(Text shown)
Indeed, he has worked hard — very hard. After receiving a bachelor’s degree in business from the University of Utah, Ausick went on to pursue an MBA from the University of Chicago — all with the plan of entering the banking field. And then, as he recalls, he met some bankers: “I realized, I don’t know that I like these people or if I want to grow up to be that.”
Fatefully, the Marshall Field’s department store was recruiting MBA graduates for an executive training program. After six months of sampling the various corners of the business, he signed on as a buyer and spent several years rising through the ranks at the company before moving on to Miami-based Burdines in 1984.
From there came more companies and numerous moves crisscrossing the country: Eaton’s in Toronto, Shopko in Green Bay, Wis., Famous Footwear in nearby Madison, Wis., a brief stint in Boston with Caleres’ brand division and finally the corporate headquarters in St. Louis. (And in recent years, he’s commuted home each weekend to be with his family in Scottsdale, Ariz.)
Behind Ausick’s relentless trajectory is a dedication to the retail business and a zeal for problem-solving. Where others might wilt in the face of constant change and uncertainty, Ausick seems energized by it. Even in today’s rapidly changing retail environment, he remains deeply engaged in the challenges of the industry and continues to ask probing questions to discover solutions. “You’re always in some form of adjustment or change, and the best executives keep finding ways to make it better,” he said.
For the past several months, Ausick has been winding down his work at Famous Footwear. On July 6, he will officially hand over the reins to incoming president Molly Adams, a former executive with The Walt Disney Co. Here, the well-regarded veteran reflects on the moments that shaped him and what it takes to succeed in the world of retail.

(Data segment)
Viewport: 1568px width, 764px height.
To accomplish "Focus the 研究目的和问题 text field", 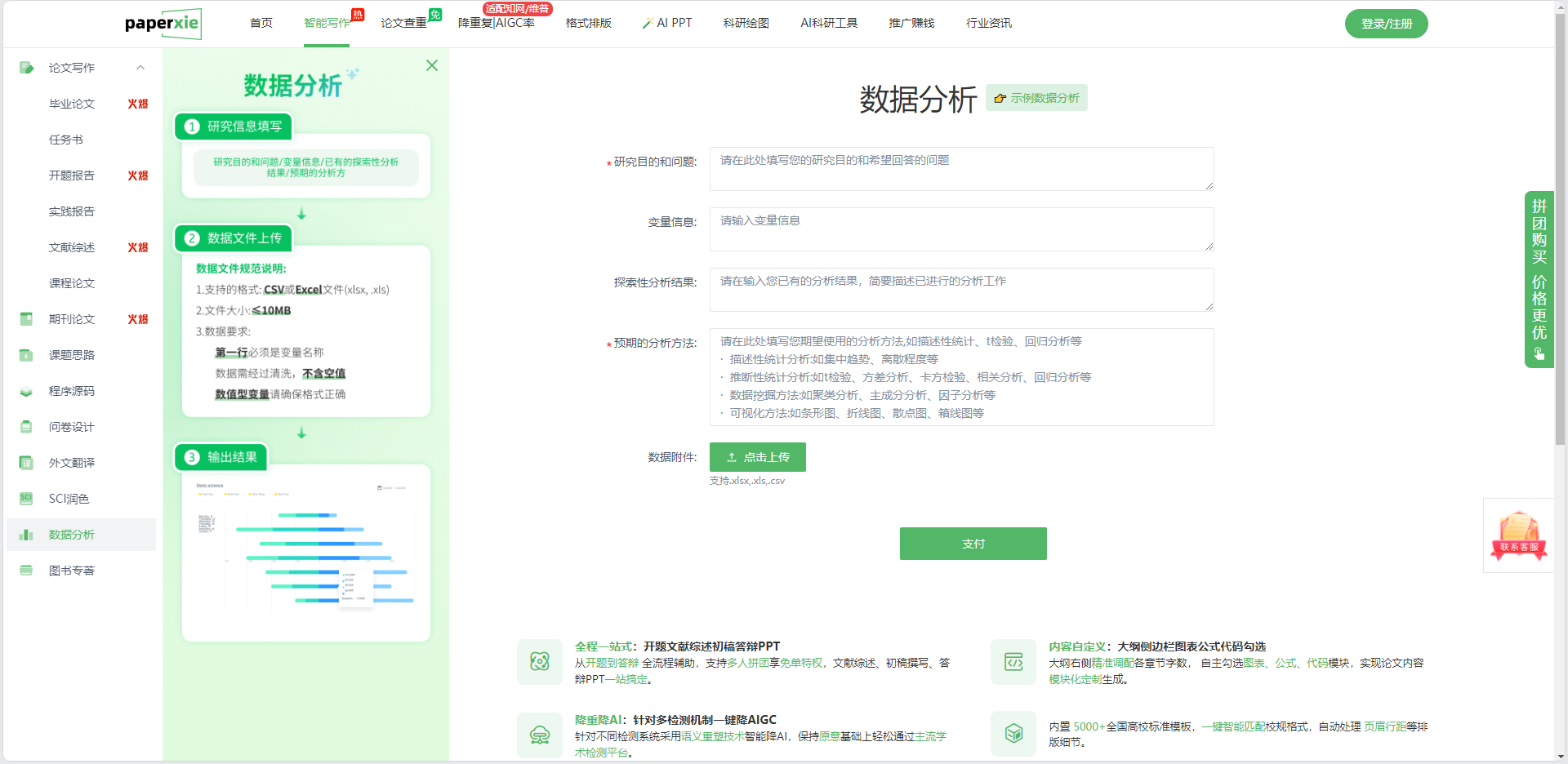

(Task objective) Reproduce word for word the stretch of the passage about Ausick's retail career from "Behind Ausick’s relentless" through "world of retail.".

(Task response)
Behind Ausick’s relentless trajectory is a dedication to the retail business and a zeal for problem-solving. Where others might wilt in the face of constant change and uncertainty, Ausick seems energized by it. Even in today’s rapidly changing retail environment, he remains deeply engaged in the challenges of the industry and continues to ask probing questions to discover solutions. “You’re always in some form of adjustment or change, and the best executives keep finding ways to make it better,” he said.
For the past several months, Ausick has been winding down his work at Famous Footwear. On July 6, he will officially hand over the reins to incoming president Molly Adams, a former executive with The Walt Disney Co. Here, the well-regarded veteran reflects on the moments that shaped him and what it takes to succeed in the world of retail.